11.  Essence also divides itself according to its form, according to knowledge.  2Active spirit confronts as consciousness the object on which it acts; the object is then determined as the negative of the knowing one, so the acting one, the agent, is caught in the opposition of knowledge and ignorance.  3Taking its purpose from its character, it knows that to be the customary ethical essence, although the definition of character restricts its knowledge to only the one power of substance, the other one remaining hidden from it.  4This is why present reality is one thing in itself and something else for consciousness.  In this relation, the upper law takes on the meaning of the knowing power revealing itself to consciousness, while the lower law is then the power concealing itself and lurking in ambush.  5The one is the side of light, the god of the oracle, born of the sun, illuminating all in its natural moments, that knows all and reveals all – Phoebus [Apollo] and Zeus, his father.  6But the commands of this truth-telling god and his announcements of what is are in fact deceptive.  7For this knowledge is in its concept immediately, initially, ignorance, because consciousness is in action inherently this opposition.  8The one who was able to solve the riddle of the sphinx [Oedipus], just like the one childishly trusting, are sent to their doom by what the god reveals to them.  9This priestess, through whom the beautiful god speaks, is the same as the ambiguous, bisemantic, sisters of destiny [Macbeth Act I, scene 3], who drive people to crime with their promises, deceiving those who rely on the revealed meaning of the assurances they deliver with forked tongue.  10Purer than this consciousness that believes the witches and more thoughtful and thorough than the one before that trusted the priestess and the beautiful god, in the revelation that the spirit of the [i.e.

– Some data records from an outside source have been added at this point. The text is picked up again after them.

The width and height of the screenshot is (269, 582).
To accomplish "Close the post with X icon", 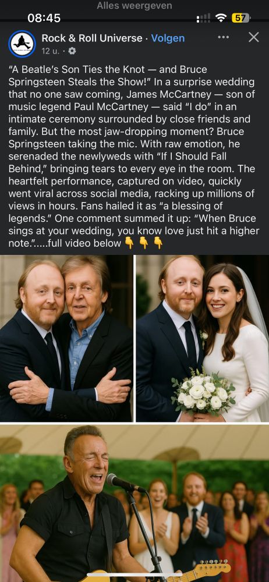I will (254, 37).
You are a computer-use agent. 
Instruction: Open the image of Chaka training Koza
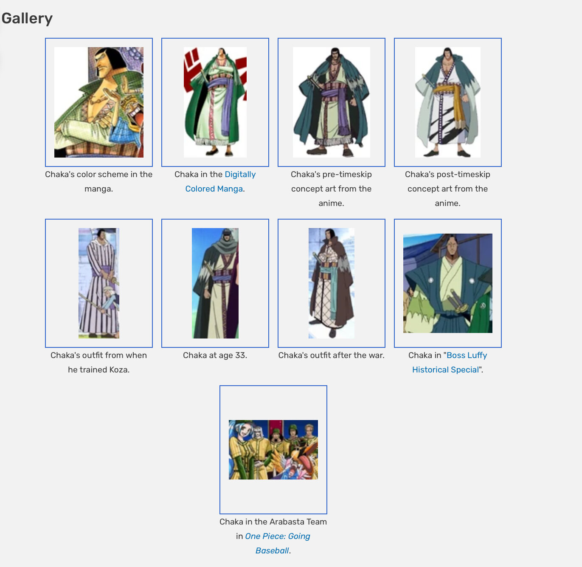click(x=99, y=283)
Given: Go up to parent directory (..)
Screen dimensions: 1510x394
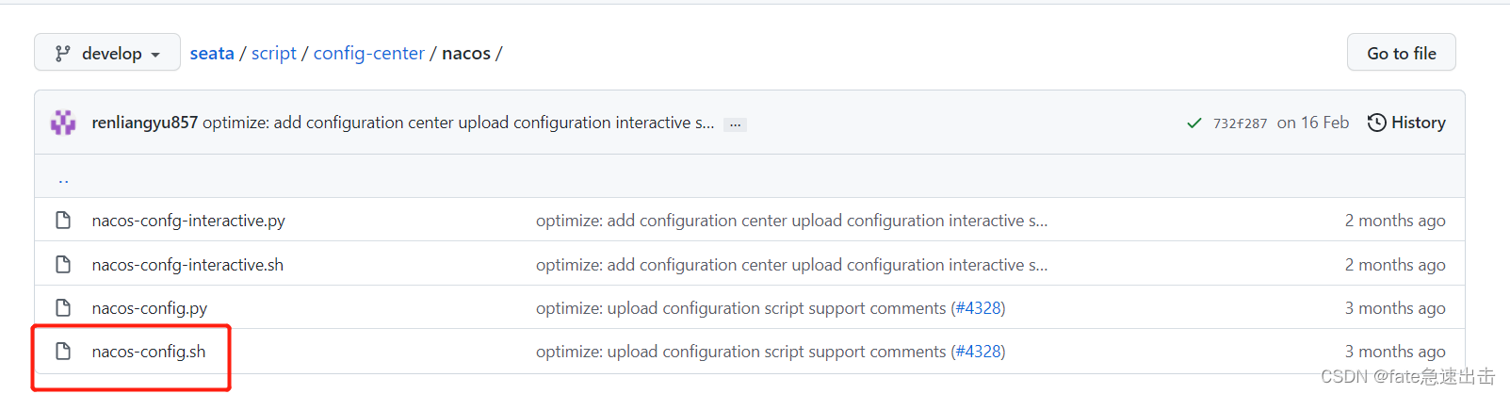Looking at the screenshot, I should [63, 178].
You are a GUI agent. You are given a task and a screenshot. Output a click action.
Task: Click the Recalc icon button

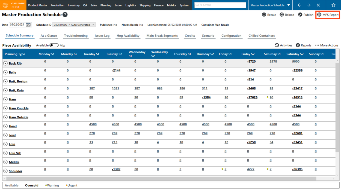[264, 15]
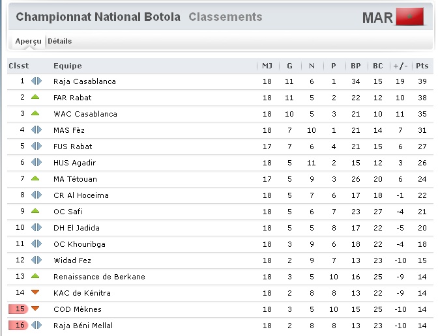Click the Morocco flag icon
Screen dimensions: 438x336
tap(409, 17)
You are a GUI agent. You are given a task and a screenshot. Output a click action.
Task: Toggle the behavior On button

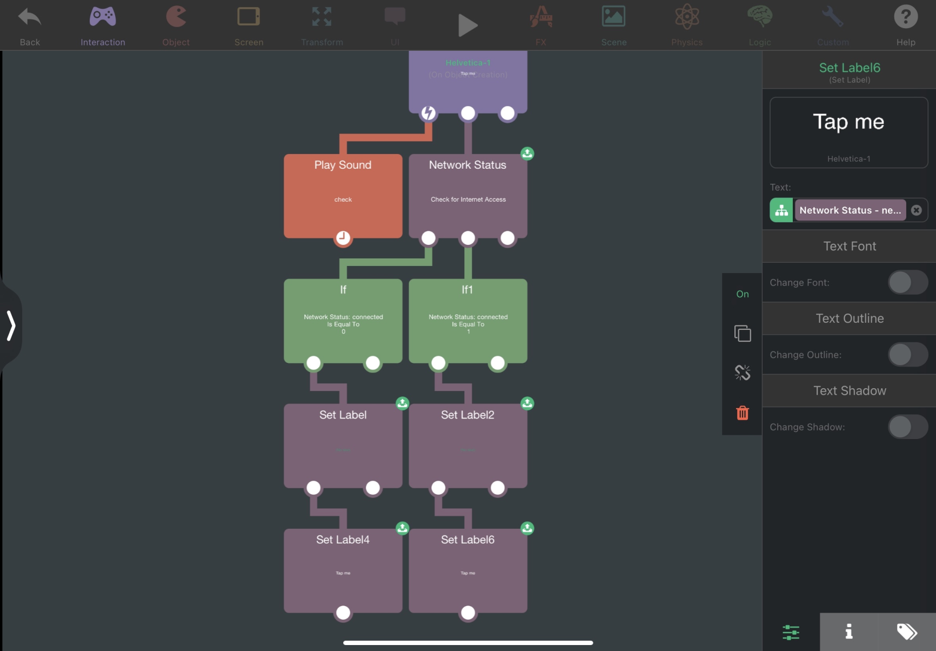[x=742, y=294]
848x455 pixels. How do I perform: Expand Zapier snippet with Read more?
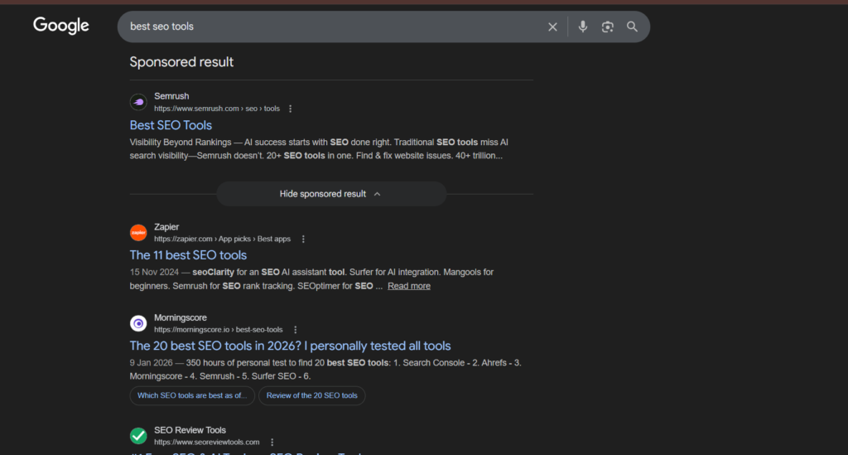(408, 286)
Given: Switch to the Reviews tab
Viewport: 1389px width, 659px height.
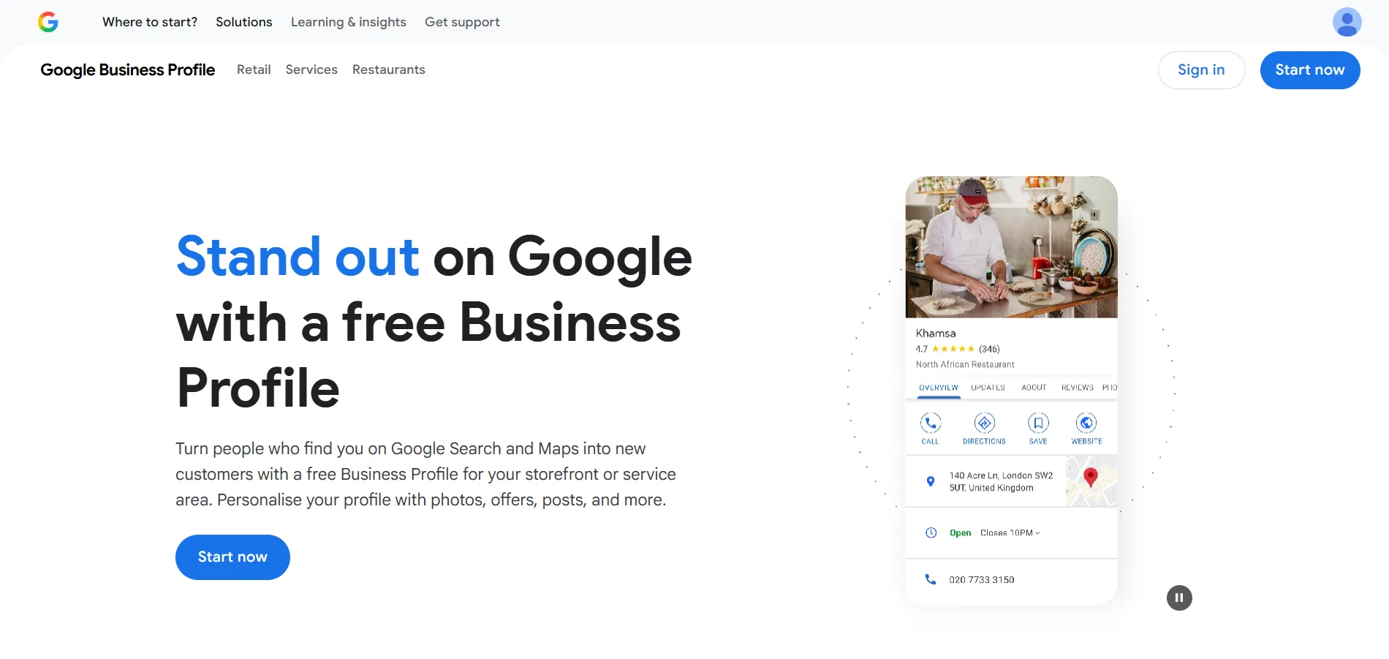Looking at the screenshot, I should coord(1077,388).
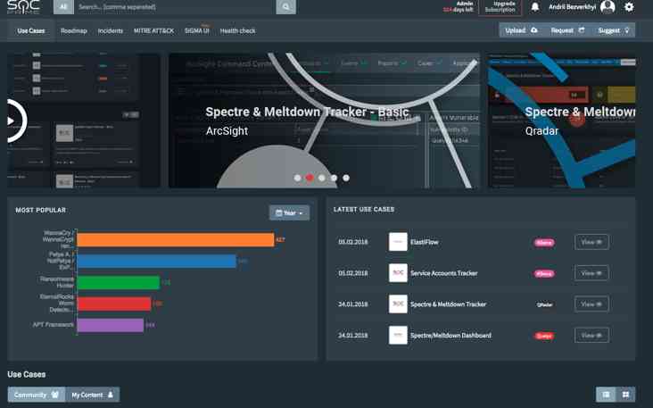Screen dimensions: 653x408
Task: Select the second carousel dot indicator
Action: click(310, 178)
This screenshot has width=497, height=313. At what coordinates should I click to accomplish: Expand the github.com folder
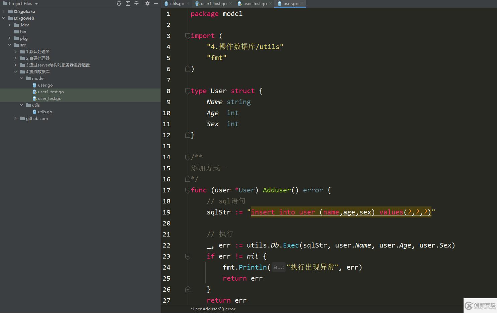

Hamlet's] father itself gives on the crime of his murder, it procrastinates over the revenge, pondering other evidence, because this revelatory spirit could be the devil [Shakespeare, Hamlet Act II, scene 2 end].
12.  This mistrust is justified because knowing consciousness here consists of the opposition between its self-certainty and that of objective essence.  2The right of the customary ethical order is that actual reality is nothing in itself in opposition to absolute law.  Here, however, it learns that its knowledge is one-sided, that its law is only the law of its own character, that it only grasped the one power of substance.  3The action itself is this reversal of what is known into its opposite, being; it is the switching of the right of character and of knowledge into the right of the opposed side, with which the former is linked in the essence of substance – in the Erinnies [or Furies] of the other power and character, now roused to enmity.  4This lower law sits with Zeus on the throne and enjoys the same respect as the revealed law and the knowing god.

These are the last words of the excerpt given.